▶ **ACTIVITY A**:
In the text on William B. Riley and the anti-evolution campaign, what organization did Riley found and bring 6,000 conservative Christians together for?
▶ **ACTIVITY B**:
Write a continuation of the text on William B. Riley and the anti-evolution campaign, picking up after its final sentence.

▶ **PAGE EXCERPT**:
────────────────────────────────────────
The
anti-evolution campaign of the 1920s might never have happened without
the
leadership of an austere, upright Baptist minister from Minneapolis,
William B. Riley. In a state far north of
the Bible Belt and
short on Baptists, Kentucky-born Riley built a 3,000-member downtown
congregation based and emerged as the dominant figure in American
fundamentalism. Riley’s distinctive
brand of fundamentalism combined social activism, puritanical moralism,
and a
literalist premillennialist theology. In
his 1906 book urging Christians to serve the urban poor, Riley defined
the
mission of the Church as he saw it: “When the Church is regarded as the
body of
God-fearing, righteous-living men, then, it ought to be in politics,
and as a
powerful influence.” (EL, 35-36)
Riley
threw himself into politics. Seeing
liquor as the source of most urban problems, he became an outspoken
advocate
for prohibition. Following the adoption
of the Eighteenth Amendment in 1919, Riley turned his attention to
another threat
to Christian life: “the new infidelity, known as modernism.”
Riley
invented the label “fundamentalist” and became the prime mover in the
movement
that took that name. That year Riley
brought together 6,000 conservative Christians for the first conference
of an
organization he founded, the World Christian Fundamentals Association
(WCFA). Riley warned delegates that
mainline Protestant denominations were coming increasingly under the
sway of
modernism. (EL, 36) Riley
urged them to stand by their traditional
faith in the face of the modernist threat: “God forbid that we should
fail him
in the hour when the battle is heavy.”
For his own part, Riley led the effort to purge the Northern
Baptist
denomination of liberals. (PC, 67-68)
Although
his Fundamentalist movement began as a reaction to the growing
popularity of
“higher criticism” (the view that the Bible is best understood in the
distinct
historical and cultural context which produced it), Riley soon
identified the
growing acceptance by modernist religious leaders of evolution as the
infidelity most threatening to Christian values. Riley
made the teaching of evolution in the
public schools his number one target.
Evolution, he declared, was the “propaganda of infidelity,
palmed off in
the name of science.” (GMT, 52-53)
By
1922, the WFCA was actively promoting its anti-evolution agenda around
the
country. In Kentucky, Baptists pushed an
anti-evolution
law that lost by only a single vote in the House of Representatives. The WFCA began lobbying for similar
legislation in several other states.
Using the four months each year his congregation granted his to
devote
to evangelism, William Riley roamed the country campaigning against
evolution
in public speeches and offering to debate evolutionists wherever he
could find
them. By the beginning of 1923, Riley
could report in a letter to William Jennings Bryan, “The whole country
is
seething on the evolution question.”
(EL, 43) Riley debated a science
writer Maynard Shipley before large crowds up and down the West Coast. Bryan cheered
his efforts, observing in a letter, “He seemed to have the audience
overwhelmingly with him in Los Angeles,
Oakland, and Portland. This
is very encouraging; it shows that the
ape-man hypothesis is not very strong outside the colleges and
[modernist]
pulpits.” (EL, 123)
────────────────────────────────────────
▶ **GIVEN INFORMATION**:
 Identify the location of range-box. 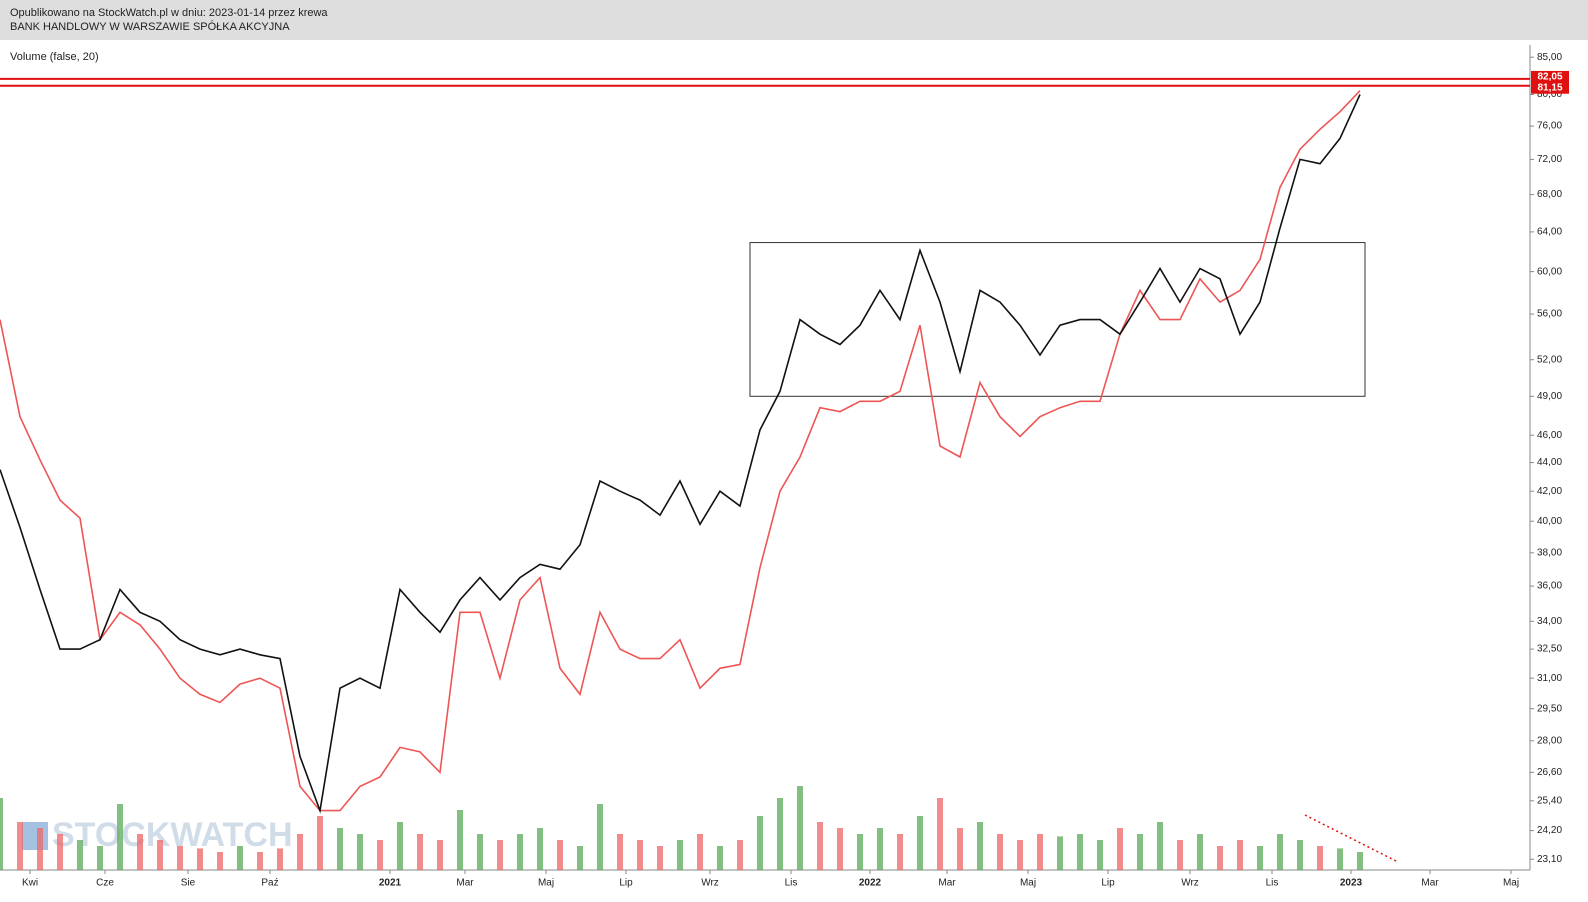
(1058, 320).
────────────────────────────────────────
▶ **ANSWER A**:
The World Christian Fundamentals Association (WCFA).

▶ **ANSWER B**:
The
WFCA--in editorials probably written by Riley--attacked evolution in
vituperative terms. The editorials
denounced evolution as inconsistent with the Bible, bad science, and as
a
threat to peace and morality. Teachers
who pushed this theory on “the rising generation” were called evil. By 1923, Riley in an article linked evolution
to “anarchistic socialistic propaganda” and labeled those who would
teach it
“atheists.” (By the 1930s, Riley’s
attacks became even more over-the-top, as when he warned of an
“international
Jewish-Bolshevik-Darwinist conspiracy” and congratulated Adolf Hitler
on his
attempts to confront such a conspiracy in Germany.) (EL, 44-45)
In
the period 1923 to 1924, Riley spent a great deal of time crusading
against
evolution in Tennessee,
which he viewed as especially fertile ground for anti-evolution
legislation. Memphis was a hotbed of
Fundamentalism and a
Baptist “stronghold.” The leading paper was stridently
anti-evolutionist. Across the state,
Baptists accounted for half
of the population. (EL, 48) Riley’s
efforts made evolution one of the hot issues of the 1924 state
election.
When
the fate of Tennessee’s
anti-evolution bill hung in doubt, William Riley and his major allies,
Billy
Sunday, Frank Norris, and William Jennings Bryan, roused the faithful
to write
letters and send telegrams to undecided legislators.
Without them, the fundamentalist victory
would never have happened. (EL, 53-55)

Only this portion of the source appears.